California's affordability crisis isn't a market failure; it is a government failure and one of our own doing. By restricting supply artificially through bad public policy, Californians are being priced out of their own state. For instance, between 2011 and November 2014, the City of Houston, Texas approved more housing permits than the entire state of California. In San Francisco, housing supply is about half of what is demanded. As UC Berkeley economist Enrico Moretti puts it, "the problem with high rents is the very, very constrained supply of housing, and the housing supply is so constrained because we made it so constrained."

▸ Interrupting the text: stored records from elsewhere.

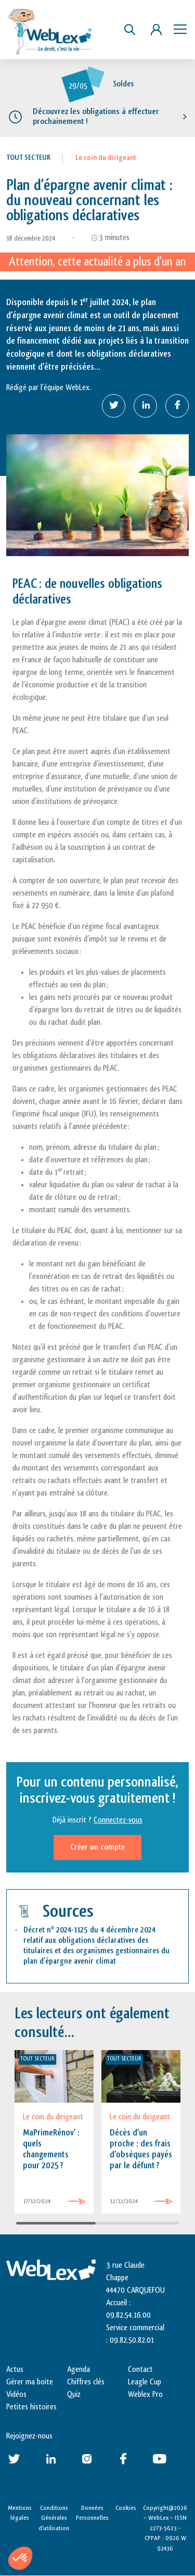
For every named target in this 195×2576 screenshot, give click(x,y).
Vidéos (16, 2394)
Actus (14, 2369)
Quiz (74, 2394)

And the issue impacts California's economic success. California's average business climate rank across the three major rankings (CEO Magazine, Forbes, and CNBC) is 40th. Most of the main contributors (i.e. those categories pulling California down) and areas of concern (i.e. categories where California ranks mediocrely, but not terribly) can be linked back to the affordability crisis. High regulations are the culprit restricting supply; high property and housing costs increase business costs and cost of living, thus making it harder for businesses to get off the ground and recruit workers; high housing prices impact the quality of life, and by eventual extension, the quality of the labor supply (those moving out of the state are more likely to be middle-class families and recent college grads); and because residents have to live on the outskirts of urban areas such that they're forced to commute long distances, high housing prices put pressure on the state's already inadequate transportation system.

Yet what's most threatening about the affordability crisis is how concerned Silicon Valley is about it. 90% of Silicon Valley CEOs list housing costs as one of the top three living challenges for their workers, while 72% of those same CEOs list housing costs among the top five business challenges. And because California's economy relies so heavily on Silicon Valley - the region has accounted for 30% of California's post-recession job creation despite it representing just 22% of the state's population growth - if the region falters for any reason, the Golden State will struggle to economically recover.

On the state-level, CEQA reform is a first step. Environmentalists use CEQA to stop all development, while unions use it as a tool to strong-arm developers into employing unionized labor. One solution: exempt all housing development construction from CEQA. There is no reason housing shouldn't be treated differently than a football stadium in Los Angeles or a basketball arena in Sacramento. The problem is that state-level policy is limited since most housing rules are local issues. Local leaders need to realize that their restrictive housing policies are negatively impacting their local economies, in addition to the state's.

By unleashing the power of increased housing supply, Californians would more easily be able to climb the housing ladder. Think of each "quality" level of housing being a rung on a ladder. By adding a new rung at the top, you have opened up supply for someone to climb up. Once that individual moves up, there's new supply below. While increasing housing supply takes time to fully implement, it is the only way to remedy the California affordability crisis. Only then will California have eliminated one of its barriers to vibrant and consistent economic success.